Kael’s shoulders softened, just slightly. “I know.”
But his eyes never left Isla.
And Isla felt it—that quiet warning. That unspoken plea.
Do not push.
Not yet.
She nodded, brushing Ember’s hair back gently. Then her fingers drifted to Ember’s wrist—cool, delicate, grounding.
And the pendant shimmered. Not brightly. Just enough to catch Isla’s eye. A soft pulse of light, like heat beneath glass.
She didn’t ask what it was. Kael had told her. Lyra’s pendant. A gift. A protection. But Isla hadn’t expected it to react to her touch.
Her breath caught. She didn’t move her hand. Didn’t speak. Just watched the shimmer fade, like a breath exhaled.
The lights held steady, but the air still hummed. Something was waking. And now Isla was a part of it.
Isla’s Thoughts
She had seen fevers break. Seizures calm. Wounds close. But she had never seen a child’s pulse sync with a flickering light. Never felt heat rise from skin that wasn’t burning. Never watched a pendant glow in rhythm with a heartbeat she couldn’t explain.
Ember’s eyes unsettled her. Not because they were strange—but because they weren’t. They were clear. Present. Knowing.
And Kael—he was a storm held in skin. Isla had felt his tension from the moment they met. But now, it was more than protectiveness. It was fear. Not of her. Of what she might see.
She didn’t know what Ember was becoming. But she knew it wasn’t just recovery. It was a transformation.
And she didn’t know what Kael was hiding. But she knew it wasn’t just grief. It was a legacy.
She glanced at Kael. He was watching her again. Not with suspicion. With restraint. Like he was holding something back. Like he wanted to speak and couldn’t.
She didn’t press. But she felt it—between them. That flicker. That pull.
She remembered Ember’s words: “I saw you. Before I woke.” And she wondered—had Ember seen something Isla hadn’t yet become?
Then, without warning, a memory surfaced. One she had tried to block out.
She was 25. The ward was quiet, but not peaceful. Her brother lay in the bed, pale and still but burning, machines breathing for him. Isla had sat beside him for hours, watching numbers rise and fall, listening to alarms that meant nothing and everything. She had held his hand, whispered stories, tried to anchor him to the world with her voice.

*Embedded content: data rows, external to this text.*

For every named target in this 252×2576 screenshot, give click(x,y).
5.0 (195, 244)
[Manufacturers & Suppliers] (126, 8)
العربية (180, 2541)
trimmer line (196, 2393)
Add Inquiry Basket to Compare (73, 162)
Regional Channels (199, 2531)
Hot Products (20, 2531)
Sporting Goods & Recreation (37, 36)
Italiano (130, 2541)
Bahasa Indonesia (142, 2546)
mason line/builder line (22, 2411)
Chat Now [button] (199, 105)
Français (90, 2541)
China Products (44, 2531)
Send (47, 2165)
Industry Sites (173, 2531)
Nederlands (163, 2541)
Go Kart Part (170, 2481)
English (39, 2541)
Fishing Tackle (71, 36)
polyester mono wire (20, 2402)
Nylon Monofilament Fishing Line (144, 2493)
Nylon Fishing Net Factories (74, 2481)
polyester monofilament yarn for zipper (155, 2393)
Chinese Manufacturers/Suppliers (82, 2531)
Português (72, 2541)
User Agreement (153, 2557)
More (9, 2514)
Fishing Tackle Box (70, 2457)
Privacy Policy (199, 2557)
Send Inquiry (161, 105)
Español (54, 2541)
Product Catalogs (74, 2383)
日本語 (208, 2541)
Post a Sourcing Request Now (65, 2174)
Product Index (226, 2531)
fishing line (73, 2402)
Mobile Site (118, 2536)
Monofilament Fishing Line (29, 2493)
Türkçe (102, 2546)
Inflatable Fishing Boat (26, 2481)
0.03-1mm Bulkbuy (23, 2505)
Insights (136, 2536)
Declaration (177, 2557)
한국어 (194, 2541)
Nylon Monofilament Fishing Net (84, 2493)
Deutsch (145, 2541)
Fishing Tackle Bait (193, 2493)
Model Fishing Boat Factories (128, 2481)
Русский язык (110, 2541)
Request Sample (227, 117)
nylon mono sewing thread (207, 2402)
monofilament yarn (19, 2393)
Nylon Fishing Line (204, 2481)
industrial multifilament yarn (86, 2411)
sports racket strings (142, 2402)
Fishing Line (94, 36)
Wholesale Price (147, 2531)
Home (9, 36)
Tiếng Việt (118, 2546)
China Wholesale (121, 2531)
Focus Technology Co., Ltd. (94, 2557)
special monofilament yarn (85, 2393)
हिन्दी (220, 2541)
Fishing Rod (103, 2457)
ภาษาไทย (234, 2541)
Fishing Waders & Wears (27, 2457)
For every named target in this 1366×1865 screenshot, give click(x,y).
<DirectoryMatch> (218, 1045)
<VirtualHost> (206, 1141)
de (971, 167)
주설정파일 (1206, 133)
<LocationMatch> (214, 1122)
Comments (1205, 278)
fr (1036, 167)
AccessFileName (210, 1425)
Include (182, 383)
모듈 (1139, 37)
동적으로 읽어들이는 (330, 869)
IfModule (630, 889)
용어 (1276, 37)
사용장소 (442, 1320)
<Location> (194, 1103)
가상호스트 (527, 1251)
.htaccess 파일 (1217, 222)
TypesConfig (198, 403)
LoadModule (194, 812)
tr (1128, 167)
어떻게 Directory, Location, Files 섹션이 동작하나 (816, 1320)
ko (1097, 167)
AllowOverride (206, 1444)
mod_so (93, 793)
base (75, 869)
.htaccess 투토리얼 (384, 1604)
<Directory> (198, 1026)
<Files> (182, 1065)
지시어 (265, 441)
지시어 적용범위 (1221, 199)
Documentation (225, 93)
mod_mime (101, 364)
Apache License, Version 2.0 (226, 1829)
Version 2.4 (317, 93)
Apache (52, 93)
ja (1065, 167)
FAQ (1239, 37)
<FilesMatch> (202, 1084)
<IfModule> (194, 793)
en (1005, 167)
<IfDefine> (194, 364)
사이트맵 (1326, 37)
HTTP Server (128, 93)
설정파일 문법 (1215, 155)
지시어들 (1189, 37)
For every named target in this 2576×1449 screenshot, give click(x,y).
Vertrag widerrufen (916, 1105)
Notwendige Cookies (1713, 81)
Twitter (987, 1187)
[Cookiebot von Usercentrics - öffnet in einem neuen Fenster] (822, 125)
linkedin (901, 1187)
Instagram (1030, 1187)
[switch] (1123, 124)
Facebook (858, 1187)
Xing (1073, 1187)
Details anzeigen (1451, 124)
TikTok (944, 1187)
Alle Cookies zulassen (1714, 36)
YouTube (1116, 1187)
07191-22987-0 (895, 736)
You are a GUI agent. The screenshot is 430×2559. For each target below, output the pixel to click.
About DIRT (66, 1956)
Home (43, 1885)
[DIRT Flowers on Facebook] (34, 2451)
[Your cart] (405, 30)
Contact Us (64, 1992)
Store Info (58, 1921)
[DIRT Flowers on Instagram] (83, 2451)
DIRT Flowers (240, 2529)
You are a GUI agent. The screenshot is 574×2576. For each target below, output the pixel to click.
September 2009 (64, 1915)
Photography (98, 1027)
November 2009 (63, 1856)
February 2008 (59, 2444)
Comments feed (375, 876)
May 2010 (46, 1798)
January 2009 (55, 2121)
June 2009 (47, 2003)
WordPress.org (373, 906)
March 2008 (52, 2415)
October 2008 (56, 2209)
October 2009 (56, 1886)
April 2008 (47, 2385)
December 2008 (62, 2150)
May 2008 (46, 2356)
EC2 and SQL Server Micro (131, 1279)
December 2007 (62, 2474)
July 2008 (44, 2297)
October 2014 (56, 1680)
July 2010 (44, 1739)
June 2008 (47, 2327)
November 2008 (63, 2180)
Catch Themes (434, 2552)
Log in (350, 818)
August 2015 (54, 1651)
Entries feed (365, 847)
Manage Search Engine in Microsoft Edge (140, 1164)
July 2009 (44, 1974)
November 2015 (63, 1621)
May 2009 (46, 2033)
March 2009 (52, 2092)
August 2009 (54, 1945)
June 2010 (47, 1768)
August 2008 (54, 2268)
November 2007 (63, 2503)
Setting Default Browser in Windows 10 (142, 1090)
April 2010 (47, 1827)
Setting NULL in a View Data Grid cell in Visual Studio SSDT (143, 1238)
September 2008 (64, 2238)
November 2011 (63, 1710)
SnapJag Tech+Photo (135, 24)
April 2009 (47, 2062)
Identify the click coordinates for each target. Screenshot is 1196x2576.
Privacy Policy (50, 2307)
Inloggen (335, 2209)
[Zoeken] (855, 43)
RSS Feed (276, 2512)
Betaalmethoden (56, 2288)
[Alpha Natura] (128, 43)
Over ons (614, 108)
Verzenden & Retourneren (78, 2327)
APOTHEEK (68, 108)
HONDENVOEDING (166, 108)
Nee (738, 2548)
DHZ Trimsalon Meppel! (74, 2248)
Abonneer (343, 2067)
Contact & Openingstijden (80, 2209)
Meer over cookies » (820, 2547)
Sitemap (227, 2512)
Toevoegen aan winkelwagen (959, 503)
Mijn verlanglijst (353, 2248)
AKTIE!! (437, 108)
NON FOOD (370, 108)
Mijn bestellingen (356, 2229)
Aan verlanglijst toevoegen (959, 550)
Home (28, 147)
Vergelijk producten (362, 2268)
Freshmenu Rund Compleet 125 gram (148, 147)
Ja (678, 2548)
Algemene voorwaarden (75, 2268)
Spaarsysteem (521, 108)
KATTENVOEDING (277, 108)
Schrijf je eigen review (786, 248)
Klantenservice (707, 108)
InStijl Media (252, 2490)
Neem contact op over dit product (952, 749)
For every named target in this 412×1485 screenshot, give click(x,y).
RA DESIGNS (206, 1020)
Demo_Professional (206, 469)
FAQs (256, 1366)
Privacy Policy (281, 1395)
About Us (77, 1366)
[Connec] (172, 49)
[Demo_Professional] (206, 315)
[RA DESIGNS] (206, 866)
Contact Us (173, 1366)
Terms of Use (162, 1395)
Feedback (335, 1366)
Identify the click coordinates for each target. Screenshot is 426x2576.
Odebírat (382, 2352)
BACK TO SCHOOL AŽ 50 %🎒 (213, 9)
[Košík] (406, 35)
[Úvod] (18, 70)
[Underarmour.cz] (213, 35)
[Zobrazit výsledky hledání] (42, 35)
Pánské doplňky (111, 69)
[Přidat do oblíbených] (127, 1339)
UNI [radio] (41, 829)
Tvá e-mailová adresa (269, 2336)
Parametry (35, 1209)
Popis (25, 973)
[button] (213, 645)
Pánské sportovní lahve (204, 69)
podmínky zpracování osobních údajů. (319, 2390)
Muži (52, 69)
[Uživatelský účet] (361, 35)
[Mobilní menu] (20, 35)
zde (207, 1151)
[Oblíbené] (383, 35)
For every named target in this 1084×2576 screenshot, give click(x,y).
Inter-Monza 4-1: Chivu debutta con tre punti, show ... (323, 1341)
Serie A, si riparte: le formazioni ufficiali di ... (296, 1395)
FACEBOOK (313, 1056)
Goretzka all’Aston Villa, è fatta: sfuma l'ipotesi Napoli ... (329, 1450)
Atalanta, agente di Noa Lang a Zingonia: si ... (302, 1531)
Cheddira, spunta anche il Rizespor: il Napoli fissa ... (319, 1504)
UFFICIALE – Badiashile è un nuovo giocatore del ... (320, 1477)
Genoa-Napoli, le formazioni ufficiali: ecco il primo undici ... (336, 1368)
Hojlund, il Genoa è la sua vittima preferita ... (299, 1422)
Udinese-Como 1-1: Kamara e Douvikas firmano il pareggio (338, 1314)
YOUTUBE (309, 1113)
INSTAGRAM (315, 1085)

He hadn't lived. He was just ten years old. That day, something in Isla changed.
She had learned then that medicine could only go so far. That sometimes, the body listened to something else. Something deeper. Something unseen.
Now, sitting beside Ember, she felt that same ache bloom again. But this time, it wasn’t helplessness. It was recognition.
She wasn’t just watching a child recover.
She was witnessing something awaken.
And the fire was beginning to weave her in.
Kael’s Thoughts
He hated how close Isla sat. Not because she was careless—she wasn’t. She was gentle. Thoughtful. Steady. But because Ember responded to her. Trusted her. And that meant the fire did too.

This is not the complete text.